Expected weak cash flow drives increased financing demand, US Treasury Department raises second quarter borrowing to $189 billion.
The US Treasury Department stated that it will increase debt financing in the current quarter due to the expected decrease in net cash flow.
The U.S. Department of Treasury announced that it will increase its debt financing size in the current quarter due to an expected decrease in net cash flow. According to the latest estimate, the net marketable borrowing of the U.S. Department of Treasury for the period of April to June 2026 will reach $189 billion, higher than the $109 billion estimated in February this year.
The Department of Treasury stated that this increase is mainly due to the government expecting lower cash inflows during this period than previously anticipated.

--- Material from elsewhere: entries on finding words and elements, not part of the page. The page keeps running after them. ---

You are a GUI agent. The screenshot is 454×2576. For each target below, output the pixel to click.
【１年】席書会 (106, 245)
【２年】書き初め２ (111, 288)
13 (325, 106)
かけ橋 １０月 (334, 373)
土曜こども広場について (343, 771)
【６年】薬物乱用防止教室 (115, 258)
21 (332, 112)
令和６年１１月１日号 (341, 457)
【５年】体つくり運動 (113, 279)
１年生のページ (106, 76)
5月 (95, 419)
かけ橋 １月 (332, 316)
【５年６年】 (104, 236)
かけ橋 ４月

Factors affecting the net cash flow include changes in tax revenues and government spending.
Market analysis believes that fluctuations in tax revenues and increased spending may be the key reasons for the downward revision of cash flow expectations, thereby pushing the government to increase its financing size.
For the period of July to September 2026, the Department of Treasury expects the borrowing size to reach $671 billion, while planning to maintain a cash balance level of around $950 billion by the end of September. This arrangement indicates that the U.S. government will continue to have a high financing demand in the coming quarters.
Analysts point out that an increase in borrowing size for a single quarter does not necessarily mean an increase in risk. The outstanding size of the U.S. Treasury market is approximately $30.8 trillion, while debt issued so far this year is $10.8 trillion.
The market is more concerned about the structure of the new debt, whether the Treasury Department will issue more short-term bonds or medium- to long-term bonds, as this will directly affect market interest rates and bond price performance.
Investors expect to soon receive more guidance on the debt issuance structure. Treasury Secretary Benson has not explicitly stated whether they will adjust their issuance strategy in this or the next quarter, but it is widely expected in the market that by May 2027, the U.S. Department of Treasury may increase the issuance size of 2 to 7-year Treasury bonds.